5. [verzoeker] heeft niet aannemelijk gemaakt dat een spoedeisend belang als bedoeld in artikel 8:81 van de Awb aan de orde is. Zoals in de uitspraak op zijn eerdere verzoek om voorlopige voorziening is geconstateerd valt het gebruik van de gronden dat bestond op het moment van inwerkingtreding van het plan onder het overgangsrecht. Dit gebruik kan dus worden voortgezet, hiertegen kan niet handhavend worden opgetreden. Voorts is niet gebleken en ook niet door [verzoeker] gesteld dat door de inwerkingtreding van het plan en de beperkingen die gepaard gaan met het overgangsrecht een acute noodsituatie, financieel of anderszins, is ontstaan of dreigt te ontstaan. In zijn beroepsschrift en aanvullende stukken en ter zitting heeft hij toegelicht dat hij niet voort kan gaan met de investeringen die voor de exploitatie van zijn bedrijf nodig zijn, zolang hij geen rechtszekerheid heeft. Rechtszekerheid kan door een voorlopige voorziening, zoals hiervoor overwogen naar zijn aard een tijdelijke maatregel, echter niet worden bereikt. Ten aanzien van zijn stelling dat het eerste verzoek mede is afgewezen omdat de verwachting bestond dat binnen enkele maanden uitspraak in de hoofdzaak zou worden gedaan overweegt de voorzieningenrechter dat uit de uitspraak niet blijkt dat een dergelijke verwachting van belang is geweest voor het oordeel.
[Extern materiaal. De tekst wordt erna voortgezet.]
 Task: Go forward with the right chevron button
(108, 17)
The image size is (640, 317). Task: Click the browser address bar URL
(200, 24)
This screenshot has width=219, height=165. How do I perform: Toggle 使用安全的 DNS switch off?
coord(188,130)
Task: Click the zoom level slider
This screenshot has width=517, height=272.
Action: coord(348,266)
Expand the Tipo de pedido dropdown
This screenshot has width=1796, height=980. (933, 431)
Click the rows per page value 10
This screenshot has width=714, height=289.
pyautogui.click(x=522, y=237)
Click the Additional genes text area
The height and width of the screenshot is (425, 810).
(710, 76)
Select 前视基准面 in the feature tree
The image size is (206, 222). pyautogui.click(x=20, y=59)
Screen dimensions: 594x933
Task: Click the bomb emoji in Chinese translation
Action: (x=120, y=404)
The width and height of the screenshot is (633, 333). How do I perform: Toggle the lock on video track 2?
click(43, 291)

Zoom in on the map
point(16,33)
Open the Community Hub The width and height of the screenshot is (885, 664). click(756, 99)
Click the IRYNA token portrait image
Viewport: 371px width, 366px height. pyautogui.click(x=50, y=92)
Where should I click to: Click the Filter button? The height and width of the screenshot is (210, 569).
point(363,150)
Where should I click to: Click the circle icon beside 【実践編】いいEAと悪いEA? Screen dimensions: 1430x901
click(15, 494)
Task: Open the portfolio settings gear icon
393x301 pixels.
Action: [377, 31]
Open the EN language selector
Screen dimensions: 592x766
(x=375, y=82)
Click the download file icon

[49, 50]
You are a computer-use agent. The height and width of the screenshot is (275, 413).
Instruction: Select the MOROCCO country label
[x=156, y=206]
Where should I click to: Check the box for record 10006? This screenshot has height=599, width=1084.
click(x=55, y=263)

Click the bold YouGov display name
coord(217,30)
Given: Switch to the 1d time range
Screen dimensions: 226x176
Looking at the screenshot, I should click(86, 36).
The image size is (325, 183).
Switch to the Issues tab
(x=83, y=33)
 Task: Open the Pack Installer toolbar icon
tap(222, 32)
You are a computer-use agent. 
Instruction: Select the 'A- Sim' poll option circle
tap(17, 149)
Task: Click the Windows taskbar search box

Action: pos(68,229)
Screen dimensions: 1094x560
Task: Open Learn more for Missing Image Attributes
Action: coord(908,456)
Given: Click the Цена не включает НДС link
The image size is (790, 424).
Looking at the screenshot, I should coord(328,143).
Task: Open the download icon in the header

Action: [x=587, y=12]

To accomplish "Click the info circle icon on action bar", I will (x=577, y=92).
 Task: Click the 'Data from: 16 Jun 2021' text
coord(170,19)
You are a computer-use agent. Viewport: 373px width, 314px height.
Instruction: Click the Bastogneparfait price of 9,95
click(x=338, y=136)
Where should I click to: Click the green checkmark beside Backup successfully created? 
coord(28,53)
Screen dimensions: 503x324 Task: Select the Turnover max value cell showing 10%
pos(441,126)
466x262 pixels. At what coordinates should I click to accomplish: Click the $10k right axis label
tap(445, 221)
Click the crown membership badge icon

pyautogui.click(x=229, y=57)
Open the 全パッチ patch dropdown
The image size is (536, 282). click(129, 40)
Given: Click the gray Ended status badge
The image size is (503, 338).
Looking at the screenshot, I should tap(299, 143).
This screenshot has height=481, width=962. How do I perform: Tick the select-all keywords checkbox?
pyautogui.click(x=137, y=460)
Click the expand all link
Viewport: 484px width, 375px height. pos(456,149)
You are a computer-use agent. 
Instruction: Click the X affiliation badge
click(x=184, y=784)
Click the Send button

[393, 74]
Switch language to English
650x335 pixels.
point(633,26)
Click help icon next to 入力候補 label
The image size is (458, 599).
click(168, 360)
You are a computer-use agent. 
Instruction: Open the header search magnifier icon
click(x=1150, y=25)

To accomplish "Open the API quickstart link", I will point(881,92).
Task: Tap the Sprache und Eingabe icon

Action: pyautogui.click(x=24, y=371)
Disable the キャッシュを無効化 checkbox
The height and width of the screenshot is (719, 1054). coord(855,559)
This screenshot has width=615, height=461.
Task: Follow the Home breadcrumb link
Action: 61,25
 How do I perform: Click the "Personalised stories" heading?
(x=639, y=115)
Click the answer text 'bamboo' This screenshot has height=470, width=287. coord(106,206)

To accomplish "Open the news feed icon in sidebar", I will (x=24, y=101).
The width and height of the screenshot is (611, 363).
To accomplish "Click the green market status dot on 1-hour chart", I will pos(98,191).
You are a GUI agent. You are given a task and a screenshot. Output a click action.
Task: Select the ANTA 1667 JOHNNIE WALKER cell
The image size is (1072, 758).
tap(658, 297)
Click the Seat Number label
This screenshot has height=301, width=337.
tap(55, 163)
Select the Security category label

6. Voor zover [verzoeker] met zijn verzoek beoogt te bereiken dat de voorzieningenrechter onmiddellijk uitspraak doet in de hoofdzaak wordt het volgende overwogen.
Weliswaar kan de voorzieningenrechter ingevolge artikel 8:86 van de Awb onmiddellijk uitspraak doen in de hoofdzaak, indien deze van oordeel is dat nader onderzoek redelijkerwijs niet kan bijdragen aan de beoordeling van de zaak. Deze procedure is evenwel niet bedoeld om een versnelde behandeling van het beroep in de hoofdzaak te kunnen afdwingen.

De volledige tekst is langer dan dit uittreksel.